Anti-Müllerian hormone may also have a role in regulating sex steroid production in puberty and in the adult ovaries and testes. In the ovaries, anti-Müllerian hormone appears to be important in the early stages of development of the follicles, which contain and support the eggs prior to fertilisation. The more ovarian follicles a woman has, the more anti-Müllerian hormone her ovaries can produce, and so AMH can be measured in the bloodstream to assess how many follicles a woman has left in her ovaries: her ‘ovarian reserve’.
It is not currently known how the production of anti-Müllerian hormone is controlled.
When the male fetus does not produce enough anti-Müllerian hormone, the Müllerian ducts do not disappear and this leads to persistent Müllerian duct syndrome. Patients with this syndrome will have a male appearance but they usually have undescended testes (cryptorchidism) and low or absent sperm count due to abnormal development of the Wollfian duct. This can be associated with malformation of the vas deferens and epididymis. This condition is rare.
Since ovarian follicles produce anti-Müllerian hormone in adulthood, measuring the levels of anti-Müllerian hormone in blood provides a way of estimating ovarian reserve in women. Consequently, anti-Müllerian hormone levels are routinely used to predict how well a woman is likely to respond to ovarian stimulation for in vitro fertilisation (IVF) fertility treatment, and what doses of hormones should be used during IVF.
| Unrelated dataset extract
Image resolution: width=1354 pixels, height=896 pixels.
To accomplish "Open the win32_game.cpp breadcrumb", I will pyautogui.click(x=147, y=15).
In women anti-Müllerian hormone levels peak around puberty and remain relatively constant until after the menopause, when no follicles remain, and levels of anti-Müllerian hormone become low. Some studies suggest that levels of anti-Müllerian hormone may be lower than normal in women who undergo premature ovarian failure. However, anti-Müllerian hormone results need to be interpreted with caution since many other factors can affect an individual’s fertility.
High levels of anti-Müllerian hormone may be associated with polycystic ovary syndrome. However, measuring anti-Müllerian hormone can be misleading and does not give a definitive diagnosis of either premature ovarian failure or polycystic ovary syndrome. It is important that any test to measure anti-Müllerian hormone levels is carried out by a qualified medical professional.
Last reviewed: Mar 2018